Heisman Trophy quarterback Sam Bradford of Oklahoma likely will be the first player chosen, by the St. Louis Rams, but then a slew of linemen on offense and defense will ensue as teams jump at the chance to get players who can anchor their offense or defense for the next decade. Defensive tackles such as Ndamukong (King Kong) Suh of Nebraska and Gerald (The Real) McCoy of Oklahoma easily could go 2-3 after Bradford.
"Everyone raves about Suh and McCoy,'' said ESPN's Mel Kiper, who helped popularize the draft with his first draft book in 1979. "Gerald McCoy is a phenomenal talent. To get those guys at pick No. 2 or 3, the Tampa Bay Buccaneers will just sit there and take which one is left.''
"For defensive linemen, it's an unusually deep draft," Colbert said. "It was unusual before the underclassmen came out and they just enhanced it."
McCoy, Brian Price, Derrick Morgan and Everson Griffen all are juniors who could go in the first round.

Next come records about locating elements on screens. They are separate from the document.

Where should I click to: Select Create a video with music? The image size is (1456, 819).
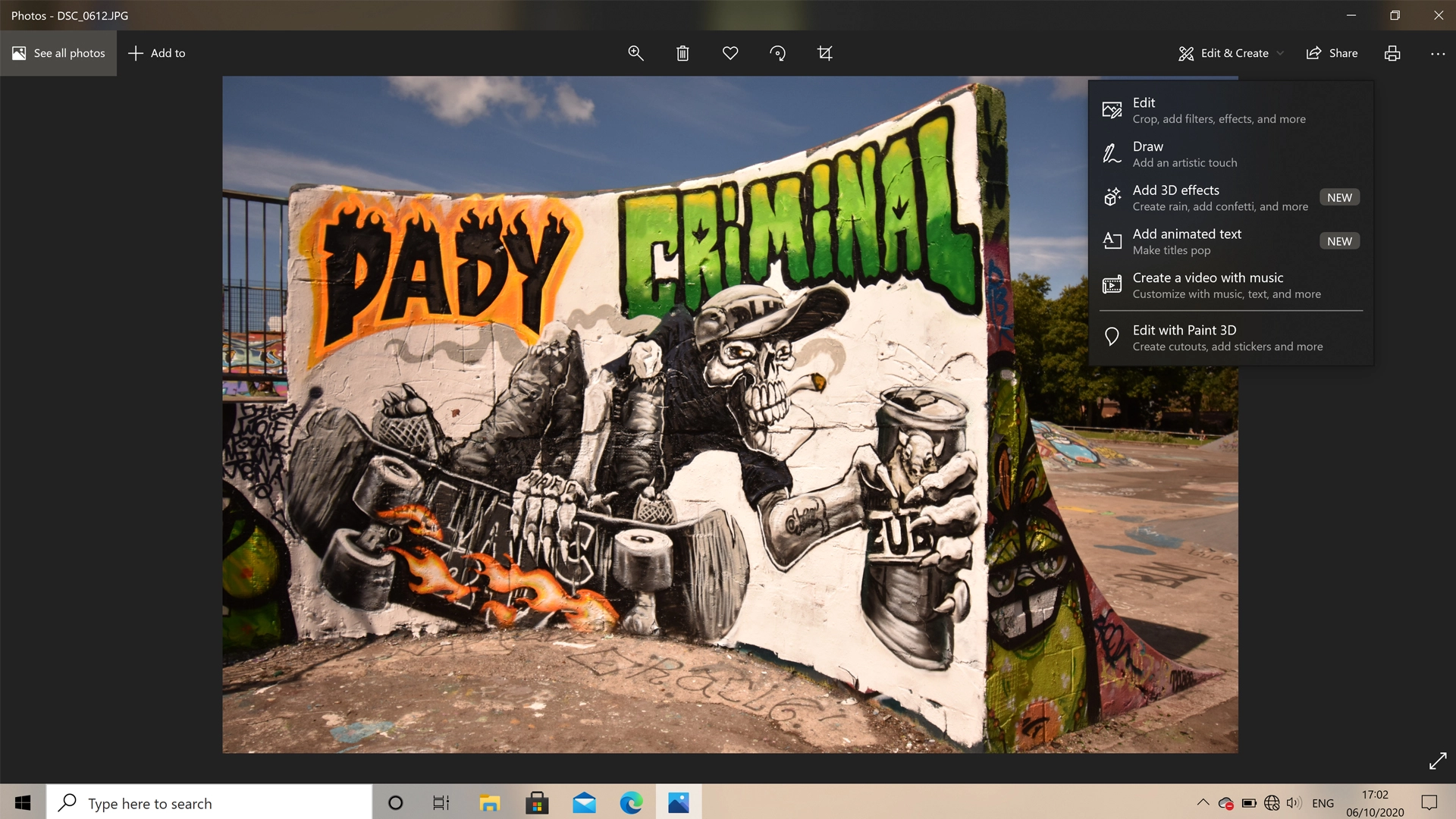click(1225, 285)
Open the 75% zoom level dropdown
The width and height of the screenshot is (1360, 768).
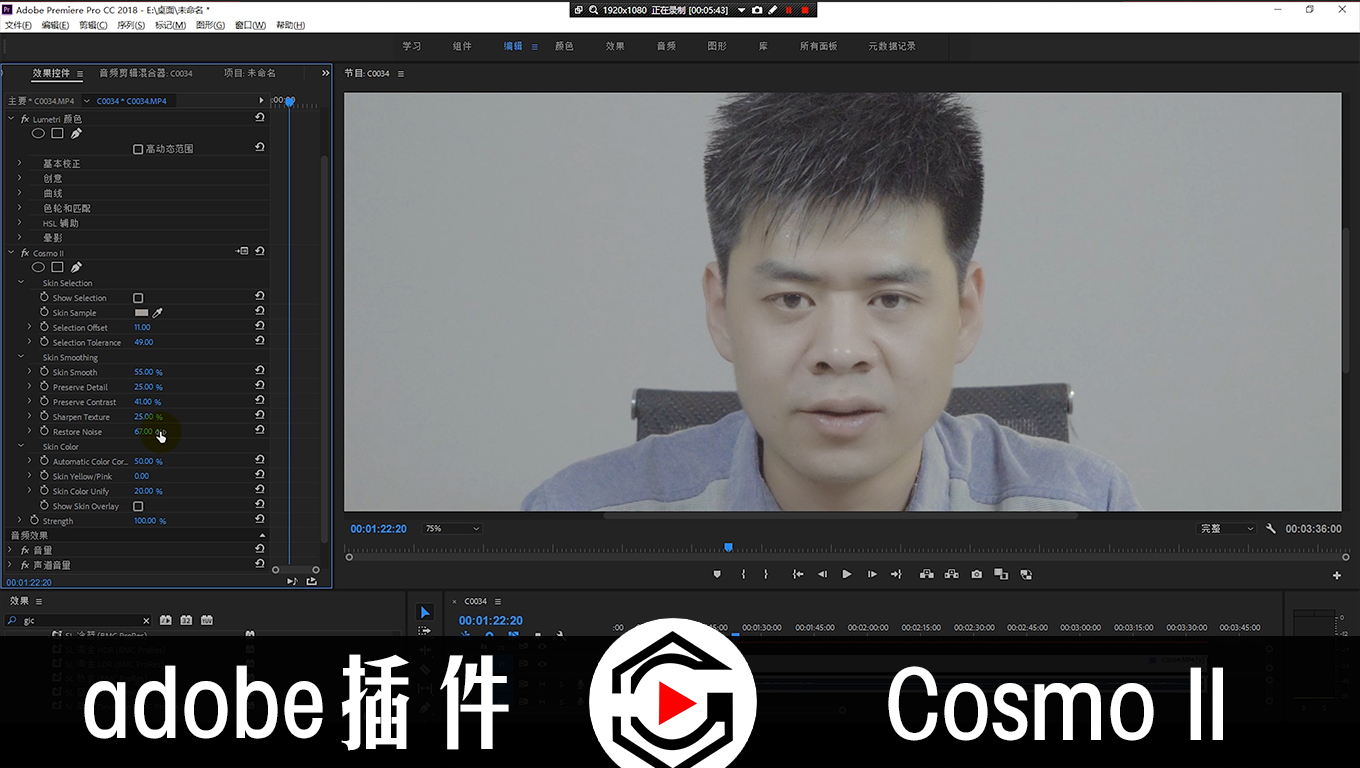pyautogui.click(x=452, y=529)
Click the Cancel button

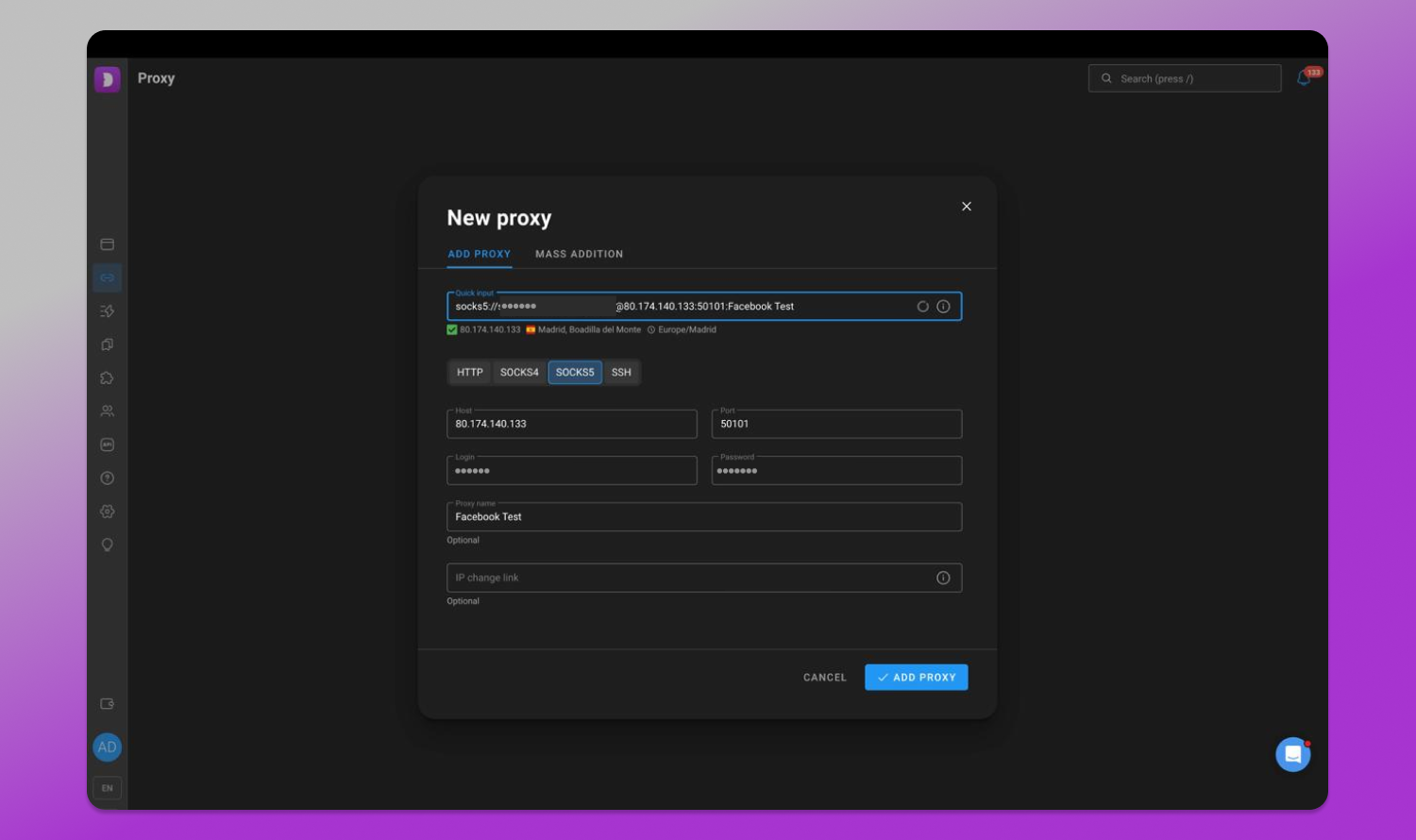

And offensive tackles will dominate the high picks as well. There are a half-dozen outstanding offensive tackles and almost all are left tackles, considered by many the second most important position in football. First is the franchise quarterback, second the guy to protect the franchise quarterback.
"If you get a chance to take a left tackle, you do,'' said Jacksonville general manager Gene Smith, former head coach at Edinboro University.
As many as 10 to 12 of the 32 picks in Thursday night's first round of the draft could be tackles, offense and defense.
"What's so unique about this draft," Rang said, "is it's not only talented but very deep and the talent and depth are at unique positions. There is very good talent at offensive tackle and at defensive tackle -- nose tackle as well as 4-3 defensive tackles.''
The draft is also thick in good cornerbacks, safeties and wide receivers and is unusually good at usually a thin position, inside linebackers.
And when it comes to the Steelers, there's no better time to have so many draft choices. They have 11 of them -- one in each round, plus three extra in the fifth and one extra in the seventh. They have not had that many in 11 years, and the last time they had more draft picks than that was 1992, when they had 14 in a 12-round draft.
They have not had as many draft choices because, for one, Colbert prefers to use some in trade rather than draft so many. He could well do that again this week, but if there was ever a draft to not trade away picks, it is this one.
"It looks like we can get deep into this thing and find players to help a 9-7 team,'' Colbert said.